The reality is a lack of semantic agreement. Internet Explorer sets a de facto standard due to market dominance. Other browsers such as Mozilla Firefox follow a shared, published standard, but even among this group the implementations of the standard are not identical. Web developers routinely write two sets of code, one set to fit Internet Explorer and one set to fit the other browsers . That latter set sometimes requires further branching to account for differences among browsers that supposedly follow the same standard. Writing two or more versions of the same code to account for the semantic differences in browsers should give pause to anyone who imagines the World Wide Web a beacon on the hill for electronic medical records.

Browser plug-ins
Much of the seeming interoperability of the internet is due to browser plug-ins. Internet browsers are designed to work with third-party software known as browser plug-ins. These “plug-in” to the browser and add functionality that is not inherent to the browser. One of the more popular examples is Adobe Flash Player. When a web browser displays a page with Flash content, the content is rendered by the Adobe Flash Player plug-in, usually without the user event realizing that this is happening. The reason that Flash content can be displayed the same way in multiple brands of browsers is not due to Flash itself being perfectly standardized. It is due to the fact that Adobe has adapted the Adobe Flash Player to plug-in to each browser, so all Flash content is being displayed by one program, and one program only: Adobe Flash Player.

PDF
From the beginning, Adobe Systems openly published the PDF standard. While Adobe Acrobat was the market leader in creating PDF files, other tools emerged that were able to use the same standard. Despite following the same standard, many of these programs were not interoperable. PDF files created from one program could not always be processed in another program. Vendors blamed each other, and users were often left with unresolved problems. In this case, Adobe provided not only the standard but also the de facto standard implementation of that standard, Adobe Acrobat. Applications that were not compatible with Adobe Acrobat quickly fell into compliance, even in areas where the written standard did not require it. Programs that could each intercommunicate with Adobe Acrobat but not with each other created difficult problems that took much time to resolve over the life cycle of PDF, leaving customers with serious interoperability problems. For those who use non-Adobe PDF solutions, some of these problems persist today.

Conclusion
With only three browsers holding over 97% of the market as of February 2009 , web standards are still not so standard. Most web developers write at least two versions of parts of their code to deal with the lack of real standardization, while quiet monopolies such as Adobe Flash Player substitute for real standardization.
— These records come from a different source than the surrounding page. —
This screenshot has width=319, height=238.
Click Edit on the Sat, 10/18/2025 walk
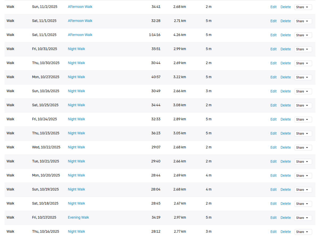coord(273,204)
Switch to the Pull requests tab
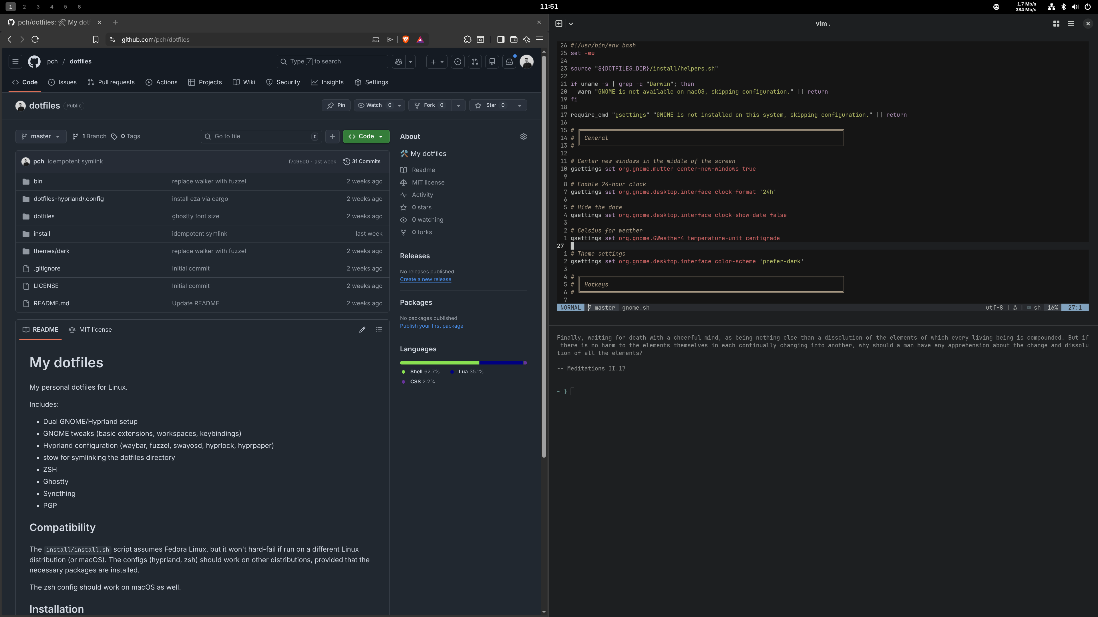 click(111, 82)
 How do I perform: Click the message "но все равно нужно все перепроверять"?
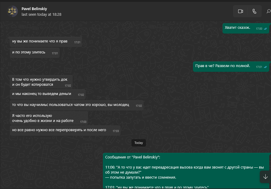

When we consider that there are 200 EMR vendors, scaling up the problems that exist in the supposedly standard web should make the story of web standards serve as a cautionary tale of what to watch out for as much as serve as an example of what to strive for.

To Be Clear
I completely agree with those who hesitate to use Federal stimulus money to rush toward cementing one electronic medical record standard. Where we might disagree is that I see the non-standard web standards as an example of exactly what we all want to avoid, not an example of what we will get if we do things right.